O Supremo Tribunal Federal formalizou, nesta quinta-feira (19), a abertura de ação penal contra o ex-deputado federal Eduardo Bolsonaro, que passa à condição de réu pelo crime de coação. A denúncia foi apresentada pela Procuradoria-Geral da República (PGR) e já havia sido aceita em novembro do ano passado pela Primeira Turma da Corte.

Na ocasião, votaram pelo recebimento da acusação os ministros Alexandre de Moraes, relator do caso, Flávio Dino, Cristiano Zanin e Cármen Lúcia.
De acordo com o procurador-geral da República, Paulo Gonet, Eduardo Bolsonaro e Paulo Figueiredo teriam articulado medidas para interferir em processos judiciais com a finalidade de favorecer o ex-presidente Jair Bolsonaro e o próprio comunicador.
A acusação foi apresentada no contexto de um inquérito que também apontou o ex-presidente, conforme indicação da Polícia Federal.
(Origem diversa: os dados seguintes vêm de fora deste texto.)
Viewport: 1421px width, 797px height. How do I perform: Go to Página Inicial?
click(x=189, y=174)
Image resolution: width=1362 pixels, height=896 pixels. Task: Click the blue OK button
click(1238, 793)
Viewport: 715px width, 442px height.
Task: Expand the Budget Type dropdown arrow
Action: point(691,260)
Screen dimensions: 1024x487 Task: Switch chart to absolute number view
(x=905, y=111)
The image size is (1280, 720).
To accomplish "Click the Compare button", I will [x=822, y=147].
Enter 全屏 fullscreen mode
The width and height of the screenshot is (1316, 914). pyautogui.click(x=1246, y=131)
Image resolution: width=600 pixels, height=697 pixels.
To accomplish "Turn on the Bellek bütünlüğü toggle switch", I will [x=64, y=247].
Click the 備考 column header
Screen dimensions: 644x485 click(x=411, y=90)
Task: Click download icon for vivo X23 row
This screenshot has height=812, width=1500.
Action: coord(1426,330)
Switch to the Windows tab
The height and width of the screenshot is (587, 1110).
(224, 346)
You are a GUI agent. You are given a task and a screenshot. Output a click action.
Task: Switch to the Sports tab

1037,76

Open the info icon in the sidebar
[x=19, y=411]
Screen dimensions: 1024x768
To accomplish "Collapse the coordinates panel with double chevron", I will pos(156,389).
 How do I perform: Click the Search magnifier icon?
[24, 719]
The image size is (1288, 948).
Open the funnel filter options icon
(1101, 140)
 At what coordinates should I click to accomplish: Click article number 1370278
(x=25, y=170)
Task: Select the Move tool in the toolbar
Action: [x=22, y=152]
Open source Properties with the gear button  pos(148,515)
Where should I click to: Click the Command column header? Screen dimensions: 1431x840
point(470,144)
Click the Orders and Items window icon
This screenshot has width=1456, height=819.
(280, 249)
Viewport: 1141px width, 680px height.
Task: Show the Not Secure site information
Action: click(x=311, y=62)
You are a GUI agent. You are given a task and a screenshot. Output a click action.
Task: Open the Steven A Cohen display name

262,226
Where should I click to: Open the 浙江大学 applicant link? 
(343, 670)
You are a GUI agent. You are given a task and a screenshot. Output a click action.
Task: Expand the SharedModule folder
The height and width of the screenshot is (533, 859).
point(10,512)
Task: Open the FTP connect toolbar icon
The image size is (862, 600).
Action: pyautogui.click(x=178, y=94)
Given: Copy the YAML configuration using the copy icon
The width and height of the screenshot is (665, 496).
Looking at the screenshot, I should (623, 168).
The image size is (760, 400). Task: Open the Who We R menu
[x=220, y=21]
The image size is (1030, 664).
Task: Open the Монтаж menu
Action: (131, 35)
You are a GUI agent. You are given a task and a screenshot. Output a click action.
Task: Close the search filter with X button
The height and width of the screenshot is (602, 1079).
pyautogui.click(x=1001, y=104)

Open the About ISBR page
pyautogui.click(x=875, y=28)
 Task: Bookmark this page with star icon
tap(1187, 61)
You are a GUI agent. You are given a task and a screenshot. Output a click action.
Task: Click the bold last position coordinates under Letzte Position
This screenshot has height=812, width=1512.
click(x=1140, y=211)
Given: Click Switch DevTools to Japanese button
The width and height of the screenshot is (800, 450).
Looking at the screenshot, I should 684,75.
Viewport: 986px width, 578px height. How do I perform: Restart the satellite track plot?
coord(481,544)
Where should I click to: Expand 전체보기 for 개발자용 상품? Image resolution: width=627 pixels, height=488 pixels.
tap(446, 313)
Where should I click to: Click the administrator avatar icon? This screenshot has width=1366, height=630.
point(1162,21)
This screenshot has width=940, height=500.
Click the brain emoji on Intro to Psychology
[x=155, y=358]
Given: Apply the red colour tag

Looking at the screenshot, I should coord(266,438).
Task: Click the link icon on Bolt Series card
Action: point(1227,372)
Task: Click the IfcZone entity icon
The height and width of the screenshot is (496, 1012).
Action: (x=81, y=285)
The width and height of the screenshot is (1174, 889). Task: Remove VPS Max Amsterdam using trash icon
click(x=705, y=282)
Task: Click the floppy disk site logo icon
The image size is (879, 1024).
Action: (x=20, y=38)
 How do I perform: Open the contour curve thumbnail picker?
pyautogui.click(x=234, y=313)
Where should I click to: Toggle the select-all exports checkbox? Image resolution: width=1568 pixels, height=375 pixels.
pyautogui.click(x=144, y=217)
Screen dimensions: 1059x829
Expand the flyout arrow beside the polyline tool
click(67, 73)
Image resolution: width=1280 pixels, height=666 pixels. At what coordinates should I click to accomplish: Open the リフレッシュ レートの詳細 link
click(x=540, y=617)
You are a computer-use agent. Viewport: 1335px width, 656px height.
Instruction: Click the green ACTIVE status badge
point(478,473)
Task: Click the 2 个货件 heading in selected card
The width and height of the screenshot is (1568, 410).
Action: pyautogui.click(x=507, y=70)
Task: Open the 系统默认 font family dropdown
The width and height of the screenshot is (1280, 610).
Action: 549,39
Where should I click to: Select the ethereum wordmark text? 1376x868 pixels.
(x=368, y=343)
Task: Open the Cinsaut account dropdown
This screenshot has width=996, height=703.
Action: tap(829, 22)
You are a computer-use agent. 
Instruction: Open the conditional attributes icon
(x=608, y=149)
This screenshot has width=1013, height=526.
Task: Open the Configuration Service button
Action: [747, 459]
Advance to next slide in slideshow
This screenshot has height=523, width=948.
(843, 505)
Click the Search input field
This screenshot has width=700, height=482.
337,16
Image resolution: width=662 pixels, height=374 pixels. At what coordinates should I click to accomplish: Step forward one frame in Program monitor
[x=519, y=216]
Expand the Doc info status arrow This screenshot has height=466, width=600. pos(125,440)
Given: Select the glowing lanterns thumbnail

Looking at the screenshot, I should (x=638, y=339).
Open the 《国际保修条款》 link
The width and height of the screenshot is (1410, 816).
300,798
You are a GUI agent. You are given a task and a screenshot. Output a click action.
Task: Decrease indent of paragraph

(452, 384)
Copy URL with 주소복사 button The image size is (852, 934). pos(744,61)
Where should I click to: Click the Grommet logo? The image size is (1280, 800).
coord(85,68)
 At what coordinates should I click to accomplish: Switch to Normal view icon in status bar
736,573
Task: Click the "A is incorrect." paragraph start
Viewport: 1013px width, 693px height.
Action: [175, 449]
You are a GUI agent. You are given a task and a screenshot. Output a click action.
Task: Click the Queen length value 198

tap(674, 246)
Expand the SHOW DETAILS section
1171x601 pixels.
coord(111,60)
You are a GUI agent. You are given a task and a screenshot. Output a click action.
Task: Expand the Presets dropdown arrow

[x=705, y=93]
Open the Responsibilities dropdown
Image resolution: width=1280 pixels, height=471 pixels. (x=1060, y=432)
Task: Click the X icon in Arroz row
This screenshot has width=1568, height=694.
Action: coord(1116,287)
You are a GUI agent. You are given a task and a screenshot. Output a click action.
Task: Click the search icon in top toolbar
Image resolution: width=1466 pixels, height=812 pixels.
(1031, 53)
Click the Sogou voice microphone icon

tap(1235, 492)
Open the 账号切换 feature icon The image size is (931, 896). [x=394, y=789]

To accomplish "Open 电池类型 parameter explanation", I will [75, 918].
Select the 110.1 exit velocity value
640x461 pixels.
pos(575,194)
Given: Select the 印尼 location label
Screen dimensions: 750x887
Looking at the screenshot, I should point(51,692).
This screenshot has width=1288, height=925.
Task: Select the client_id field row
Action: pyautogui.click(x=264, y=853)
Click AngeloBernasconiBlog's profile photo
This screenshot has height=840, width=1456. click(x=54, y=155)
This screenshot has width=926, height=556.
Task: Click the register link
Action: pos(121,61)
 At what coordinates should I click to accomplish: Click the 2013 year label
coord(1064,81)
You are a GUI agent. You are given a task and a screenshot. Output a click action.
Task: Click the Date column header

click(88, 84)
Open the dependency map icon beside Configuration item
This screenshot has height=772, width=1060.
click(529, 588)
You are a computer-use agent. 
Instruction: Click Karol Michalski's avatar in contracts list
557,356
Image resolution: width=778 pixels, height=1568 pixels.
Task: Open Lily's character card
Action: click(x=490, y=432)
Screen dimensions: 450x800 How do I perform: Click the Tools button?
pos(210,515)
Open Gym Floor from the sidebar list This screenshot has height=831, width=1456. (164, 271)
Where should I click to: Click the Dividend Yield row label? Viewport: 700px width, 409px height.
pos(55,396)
No entanto, neste caso específico, não houve oferecimento de denúncia contra ele.
Com a abertura da ação penal, inicia-se a fase de instrução processual, etapa em que são colhidos depoimentos dos investigados e de testemunhas de acusação e defesa. Concluído o processo, caberá aos ministros do Supremo decidir pela eventual condenação ou absolvição dos réus.